When Dave Grohl began writing and recording as Foo Fighters in 1994, he hadn't intended for anyone to know that he was the sole member of the band — or that he was in the band at all. When Nirvana disbanded following the suicide of frontman Kurt Cobain in 1994, Grohl, who drummed in the grunge trio, had initially avoided playing music in any capacity. But he eventually returned to the studio in Seattle, and wrote and recorded all of Foo Fighters' self-titled debut in a single week, initially intending for it to be an anonymous project. Inspired in part by the Police's Stewart Copeland — who played every instrument down to the kazoo on his solo debut, Klark Kent — Grohl picked up the guitar, bass, and microphone in addition to his drumsticks. With the exception of the Afghan Wigs' Greg Dulli, who features on "X-Static," Foo Fighters is the singular effort of the animated frontman. The band would eventually grow into a multi-person outfit, but it all began with Grohl, who found catharsis while roaring into his hard-rocking next chapter.
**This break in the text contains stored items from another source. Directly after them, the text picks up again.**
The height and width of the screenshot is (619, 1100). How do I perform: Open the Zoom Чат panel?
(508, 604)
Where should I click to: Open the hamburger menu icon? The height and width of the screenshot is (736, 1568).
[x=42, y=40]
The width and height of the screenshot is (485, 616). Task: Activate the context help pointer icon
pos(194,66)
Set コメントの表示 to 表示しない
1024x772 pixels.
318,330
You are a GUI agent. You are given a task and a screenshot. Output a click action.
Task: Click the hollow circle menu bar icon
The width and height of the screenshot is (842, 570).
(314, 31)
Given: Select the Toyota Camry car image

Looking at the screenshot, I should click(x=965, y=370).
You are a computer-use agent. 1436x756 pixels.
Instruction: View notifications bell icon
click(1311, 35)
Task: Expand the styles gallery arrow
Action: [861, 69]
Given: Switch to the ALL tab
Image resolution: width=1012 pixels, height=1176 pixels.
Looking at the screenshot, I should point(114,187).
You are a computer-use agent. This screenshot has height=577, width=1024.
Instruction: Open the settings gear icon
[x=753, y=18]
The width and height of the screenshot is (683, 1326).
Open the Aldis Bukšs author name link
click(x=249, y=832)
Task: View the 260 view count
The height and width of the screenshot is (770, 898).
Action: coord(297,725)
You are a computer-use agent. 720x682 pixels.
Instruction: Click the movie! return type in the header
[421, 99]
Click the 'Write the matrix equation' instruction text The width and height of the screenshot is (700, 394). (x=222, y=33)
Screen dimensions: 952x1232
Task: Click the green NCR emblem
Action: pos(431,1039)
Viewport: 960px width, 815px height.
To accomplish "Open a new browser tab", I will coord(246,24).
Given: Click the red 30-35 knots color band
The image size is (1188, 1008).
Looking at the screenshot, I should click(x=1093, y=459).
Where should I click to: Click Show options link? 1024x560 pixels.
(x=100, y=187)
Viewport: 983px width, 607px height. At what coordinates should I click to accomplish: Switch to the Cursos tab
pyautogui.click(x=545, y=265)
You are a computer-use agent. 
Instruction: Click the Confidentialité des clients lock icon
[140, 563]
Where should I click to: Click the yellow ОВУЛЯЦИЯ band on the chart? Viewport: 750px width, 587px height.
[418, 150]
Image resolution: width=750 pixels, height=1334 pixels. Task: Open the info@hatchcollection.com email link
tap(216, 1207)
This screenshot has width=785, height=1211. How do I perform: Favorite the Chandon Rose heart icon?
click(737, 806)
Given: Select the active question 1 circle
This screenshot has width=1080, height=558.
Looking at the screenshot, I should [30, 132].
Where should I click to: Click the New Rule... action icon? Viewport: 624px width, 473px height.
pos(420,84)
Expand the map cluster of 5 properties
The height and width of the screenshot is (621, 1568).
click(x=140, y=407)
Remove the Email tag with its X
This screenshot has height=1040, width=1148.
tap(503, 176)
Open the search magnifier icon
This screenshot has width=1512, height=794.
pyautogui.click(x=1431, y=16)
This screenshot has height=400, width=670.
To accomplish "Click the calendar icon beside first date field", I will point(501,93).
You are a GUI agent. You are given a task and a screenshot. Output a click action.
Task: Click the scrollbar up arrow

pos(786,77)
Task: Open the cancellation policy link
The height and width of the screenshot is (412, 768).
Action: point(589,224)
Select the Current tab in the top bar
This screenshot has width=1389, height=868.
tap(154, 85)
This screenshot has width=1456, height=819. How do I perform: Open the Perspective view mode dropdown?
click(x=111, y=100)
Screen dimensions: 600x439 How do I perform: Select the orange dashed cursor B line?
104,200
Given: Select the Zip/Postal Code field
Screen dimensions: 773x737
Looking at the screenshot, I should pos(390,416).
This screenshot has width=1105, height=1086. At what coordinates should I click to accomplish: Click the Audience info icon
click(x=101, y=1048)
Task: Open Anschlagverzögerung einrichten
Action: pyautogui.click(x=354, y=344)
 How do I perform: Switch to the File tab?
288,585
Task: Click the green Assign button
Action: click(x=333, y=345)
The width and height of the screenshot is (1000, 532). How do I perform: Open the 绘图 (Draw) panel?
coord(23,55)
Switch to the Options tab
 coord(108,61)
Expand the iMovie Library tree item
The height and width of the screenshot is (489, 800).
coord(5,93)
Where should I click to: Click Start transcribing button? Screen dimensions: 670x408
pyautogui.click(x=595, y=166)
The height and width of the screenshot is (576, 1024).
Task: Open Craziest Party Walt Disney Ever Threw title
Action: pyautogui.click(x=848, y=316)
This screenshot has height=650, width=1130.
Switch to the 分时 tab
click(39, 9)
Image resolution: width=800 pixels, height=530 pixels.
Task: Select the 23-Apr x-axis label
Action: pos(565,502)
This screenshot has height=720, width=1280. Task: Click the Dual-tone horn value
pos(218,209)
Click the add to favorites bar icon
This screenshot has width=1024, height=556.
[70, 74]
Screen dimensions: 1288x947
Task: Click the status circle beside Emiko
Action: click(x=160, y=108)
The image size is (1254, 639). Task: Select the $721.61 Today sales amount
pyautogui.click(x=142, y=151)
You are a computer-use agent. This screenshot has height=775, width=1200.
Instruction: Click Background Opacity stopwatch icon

Other artists have embraced this all-encompassing approach from the onset of their careers. Prince's 1978 full-length debut, For You, was written, produced, and performed entirely by the Purple One. But it was his self-titled sophomore album, also helmed by himself, that made Prince a household name, with lead single "I Wanna Be Your Lover" becoming his first Top 40 hit.

In recent years, indie — and all its subgenres contained therein — has produced worthy additions to this solitary canon. Though Sufjan Stevens' albums feature scattered contributions from the occasional outside percussionist or backing vocalist, he, too, has written and largely recorded independently, —and went so far as to play 14 different instruments on his debut album, 1999's A Sun Came. His indie opus, 2005's Illinois, was a level-up: he not only wrote and produced the album, but played over 20 instruments — including a collection of recorders, a vibraphone, and a glockenspiel — which gave the whole body of work an eclectic, symphonic feel. The concept album was his first chart champion, cracking the Billboard 200 and landing in the upper echelons of the indie (No. 4) and Heatseekers (No. 1) charts.

Grimes also found chart success — and a new instrumental arsenal — with 2015's Art Angels, which was forged and informed by her desire for DIY autonomy. Disillusioned by the sexism she faced while working with men who overlooked her abilities both in the studio and behind the soundboard, she wrote Art Angels after learning a number of new instruments, including the guitar, ukulele, drums, and violin, and honed her production chops with Ableton Live. The result was a critically adored, electro-pop wonder whose credit belongs entirely to the woman who made it.

Some of Grimes' peers, like Shamir and Tame Impala, have forged their own paths and written their way down them. Shamir's inventive convergence of rock, pop, electronic, and R&B came to a glorious head on 2017's Revelations, which embodies the strengths of each genre without being tethered to the expectations of any of them. (Revelations came out on Mom + Pop Records; he's self-released five of his seven studio albums.) Tame Impala, meanwhile, leaned into psychedelic solitude with 2015's Currents and 2020's The Slow Rush, each rife with free-wheeling, neo-disco explorations intricately constructed by the discerning ear — and nimble fingers — of frontman Kevin Parker. Genres and generations may separate artists such as Parker and Shamir with McCartney or Prince, but one rule connects them: If you want it done right, you've sometimes got to do it yourself.